I actually went from the point of view of listing the names of people who had hurt me to the point that I recalled the incident very vividly. I could actually see the person and recall with tears what had happened. I did not go deeply into my sub-conscience and try to find things that might be there without my realizing it. I just dealt with the concrete things that I knew happened. Now most of the things that happened were years ago and most of the people had died. Did I write letters to those dead people? No, because a cancer clinic was not holding me accountable for that, but I did do it in the presence of Larry---out loud I verbally forgave them. The others I did in person. I was never physically abused, but there was some sexual abuse by people that I knew well, some traumatic rejection by family members and I was accused of stealing money and could not prove that I did not do it, and that person held on to that accusation until they died, never believing my story. All of these hurts were held in my heart and I had never gone through the process of forgiveness. I just had the idea that "time will heal". That is a lie. If it was healed why could I recall the incident with tears? You know what brought healing?----Forgiveness!!!  Yes,  I remember the incidences, but I focused on it in a different way. Not a "poor me" attitude, but in a different way--something that I really can't describe in words. But I know it is very different way because I have actually been able to thank God for it happening because of the good that came out of it. What good??----mostly loving and understanding people who have gone through similar circumstances and sharing with them the power of forgiveness. It upped my happiness level is all I know.

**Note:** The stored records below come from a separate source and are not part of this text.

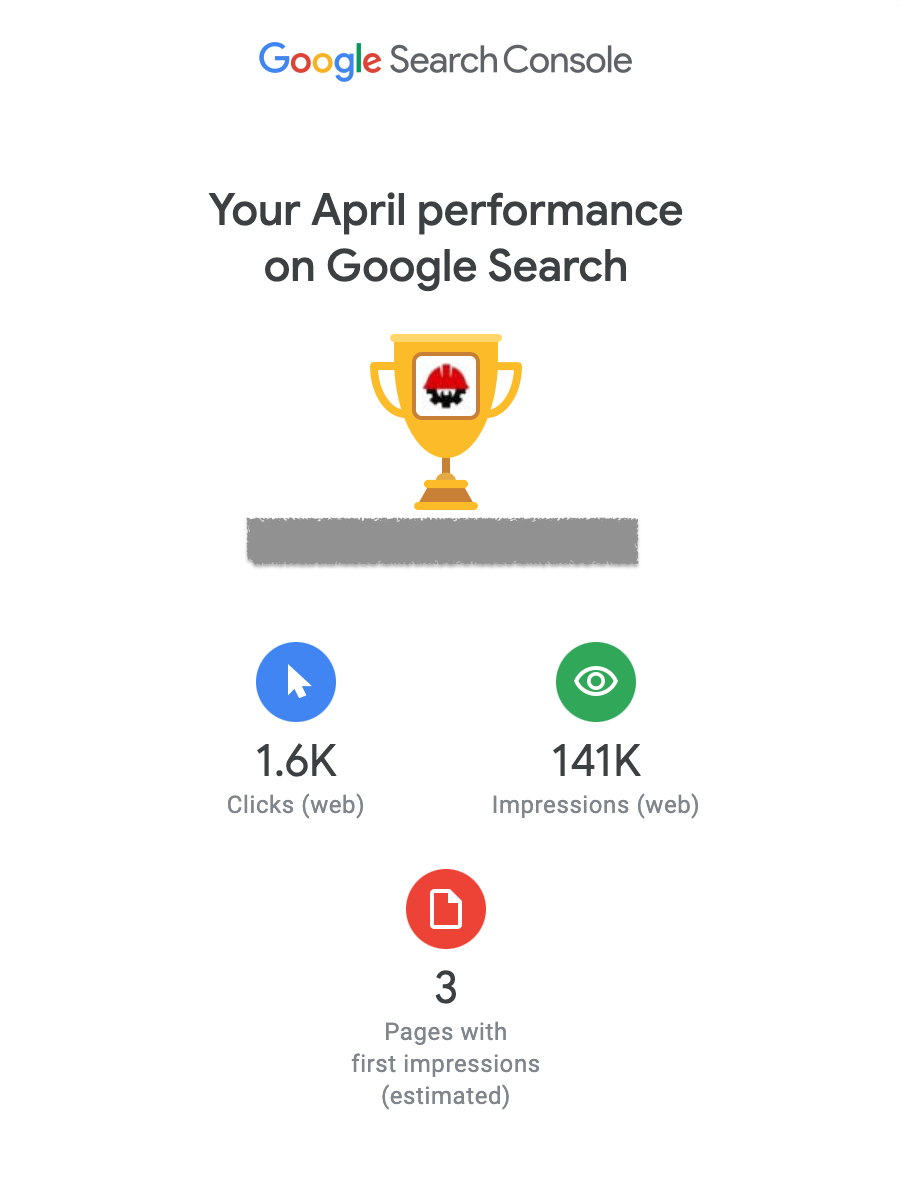Click the "Clicks (web)" label
900x1186 pixels.
296,805
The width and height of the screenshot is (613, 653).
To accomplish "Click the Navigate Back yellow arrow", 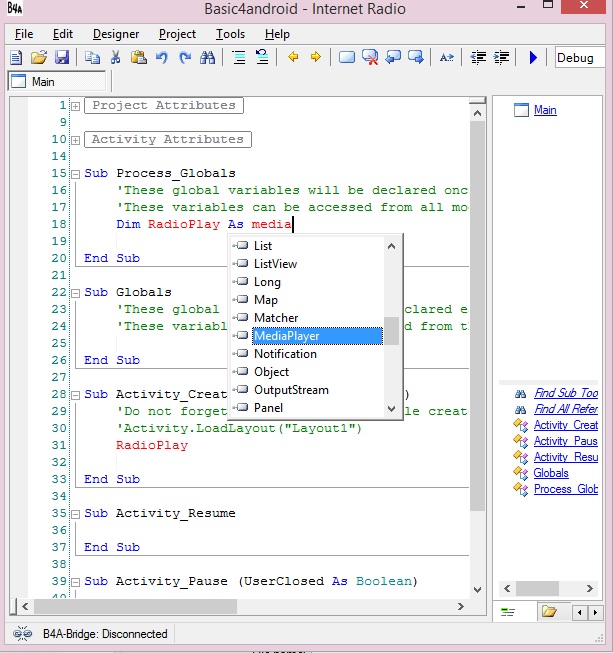I will point(293,58).
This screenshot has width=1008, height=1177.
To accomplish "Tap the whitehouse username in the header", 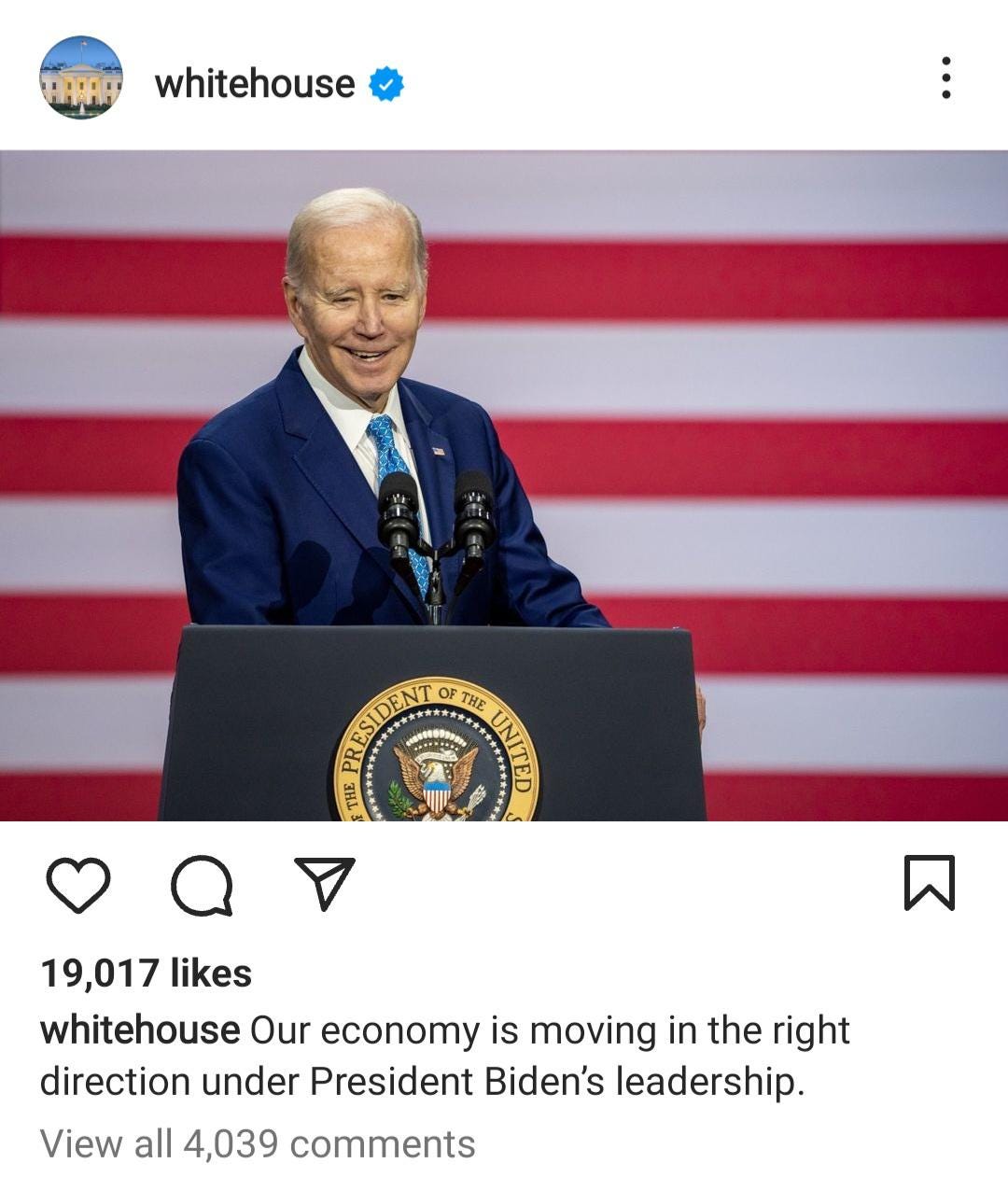I will (254, 84).
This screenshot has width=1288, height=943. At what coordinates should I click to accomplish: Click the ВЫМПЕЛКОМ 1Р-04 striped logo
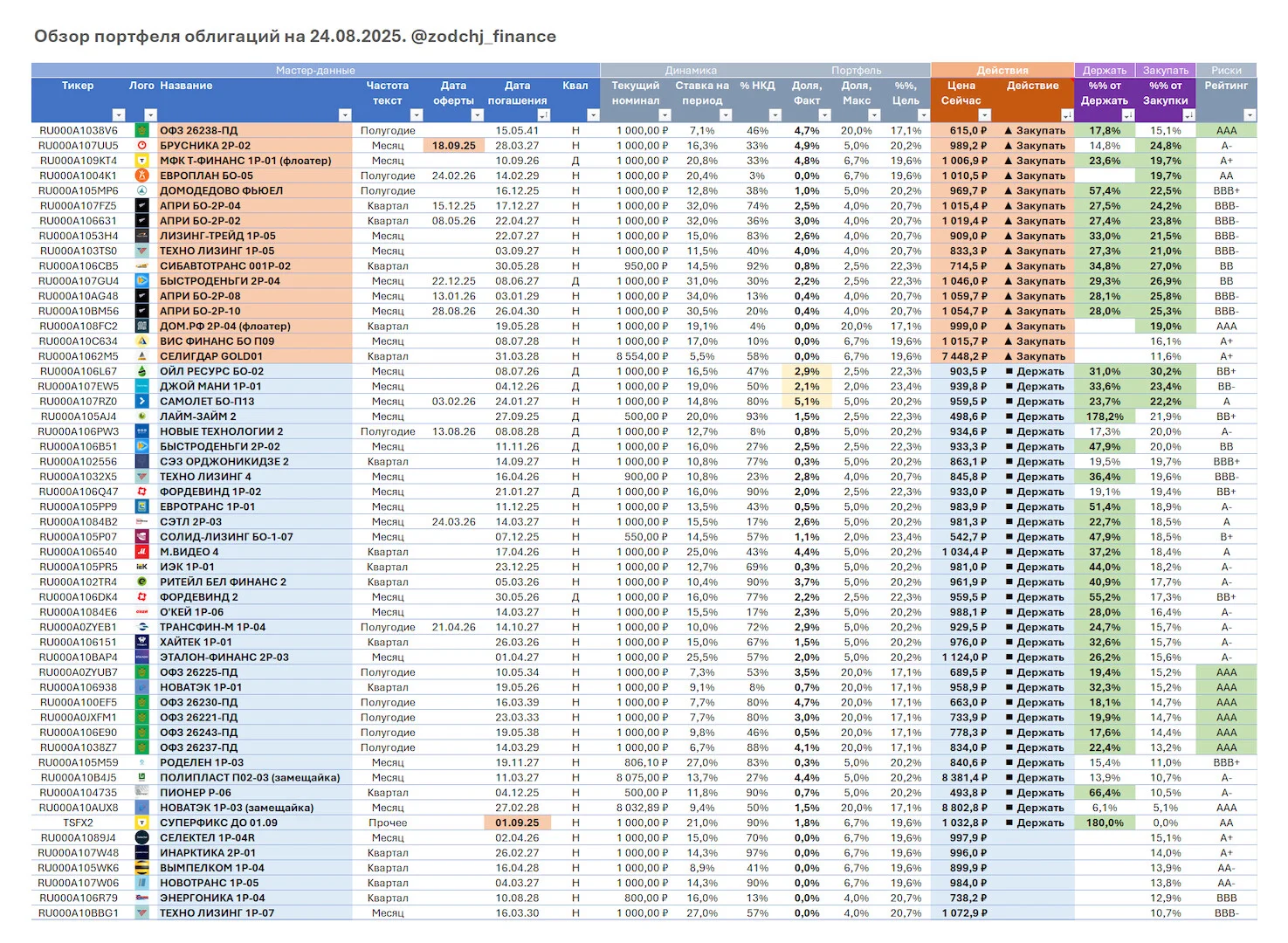pyautogui.click(x=141, y=868)
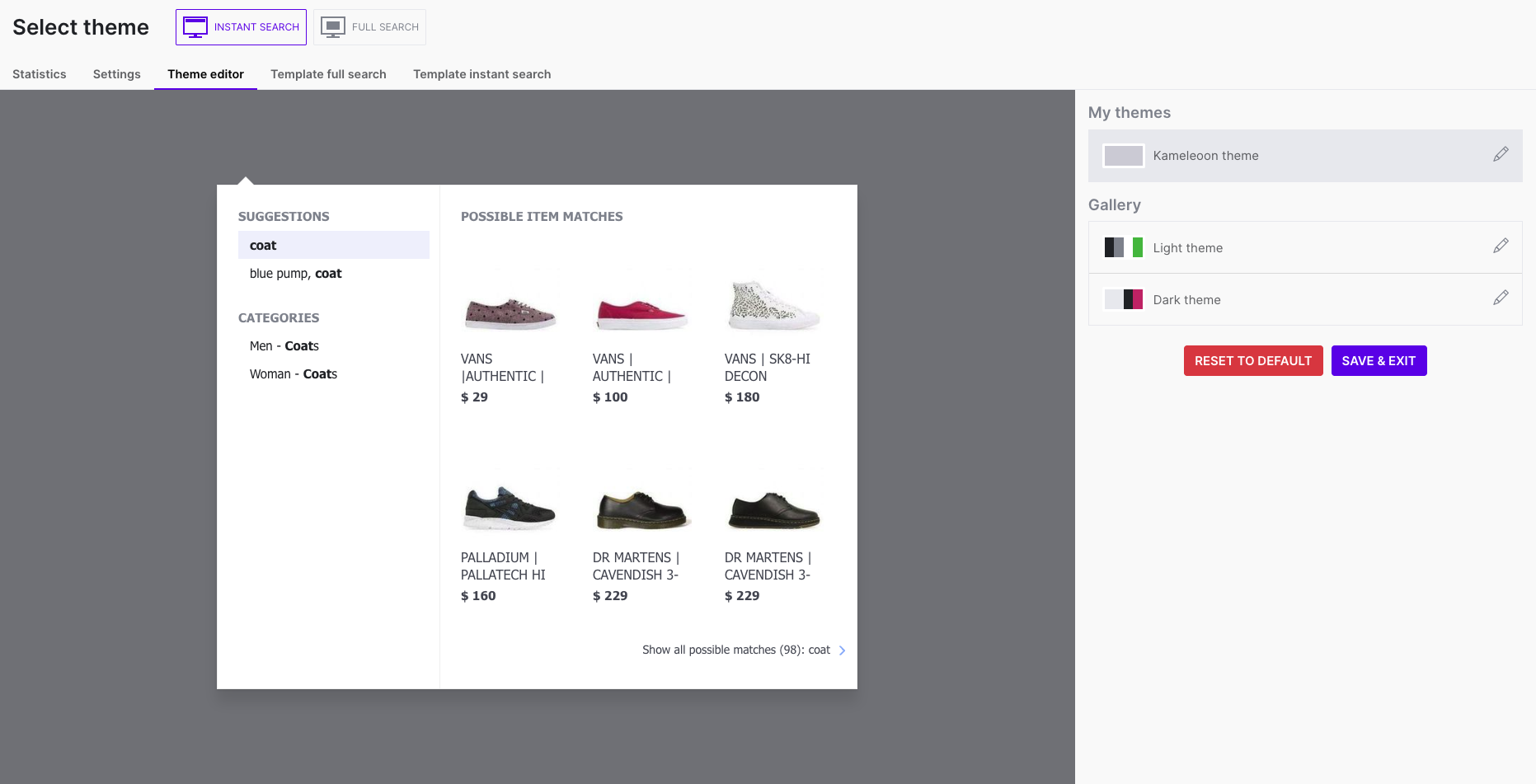Screen dimensions: 1536x784
Task: Click the Full Search monitor icon
Action: [333, 27]
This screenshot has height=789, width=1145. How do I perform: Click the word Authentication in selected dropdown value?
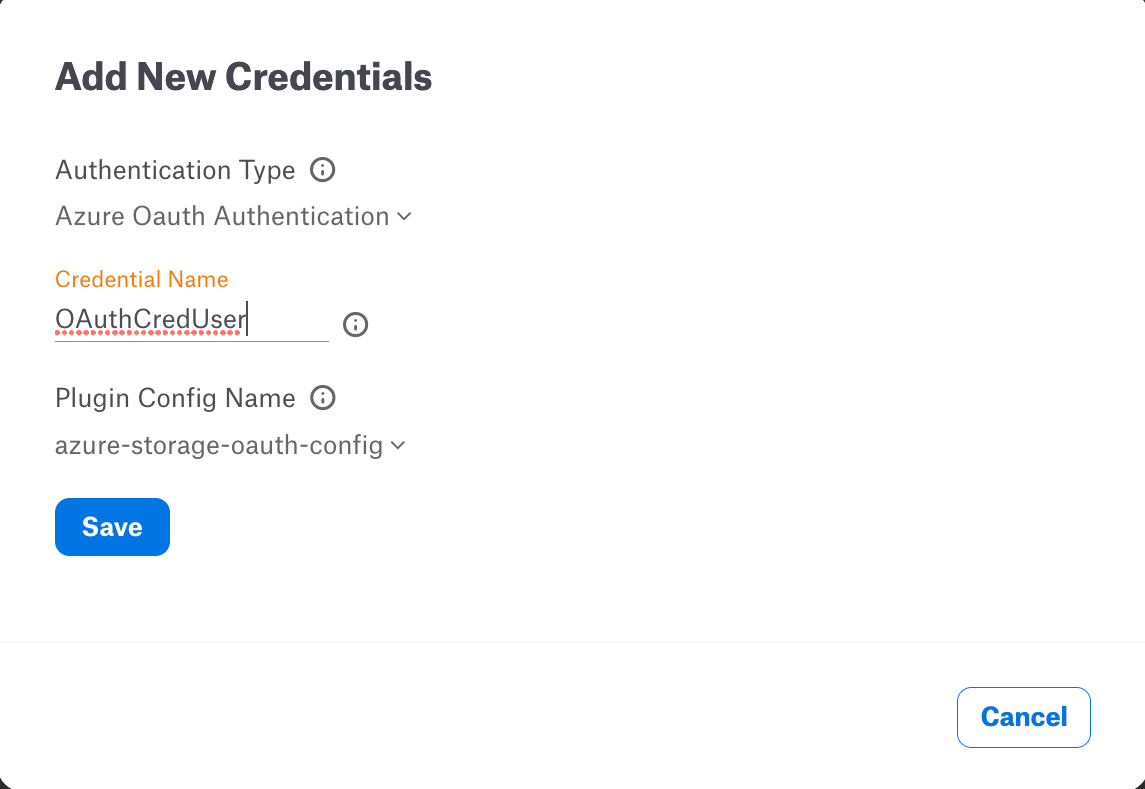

Now I mentioned this after the blog yesterday on depression. I know for a fact that unhealthy foods cause depression as well as toxins in the form of medicine and other chemicals that we are exposed to, but I also know that traumatic events and certain people in our lives also causes depression. My prayer is that you will face the situation in a healthy way and not rely on pills that are designed to make you forget your problems.  I'm not sure exactly what that means to you because I'm sure it is different for different people. It might mean getting out of a bad relationship, getting a different job, changing your diet, learning to relax, along with forgiving those who offended you. I just say "figure it out before it affects your health".




I was so encouraged the other day when I read a post by one of my friends on facebook. With all of the news coming out about women being misused in the workplace, she shared her personal story about being abused in college by a professor. Long story short---he asked for favors in lieu of a position that she wanted. She refused and he withdrew the offer. She went on to tell about how she was wronged in so many ways, but if she had actually gotten the opportunity to accept the position she would not have met the man she married and had the wonderful family she has today. To me this is the healthy way to look at life. Find some good in the bad, forgive as Jesus forgave you and go on to a Healthy and Happy life. In Matthew it says if we don't forgive others, Your Father will not forgive you. I don't know about you, but I need lots of forgiveness---every day.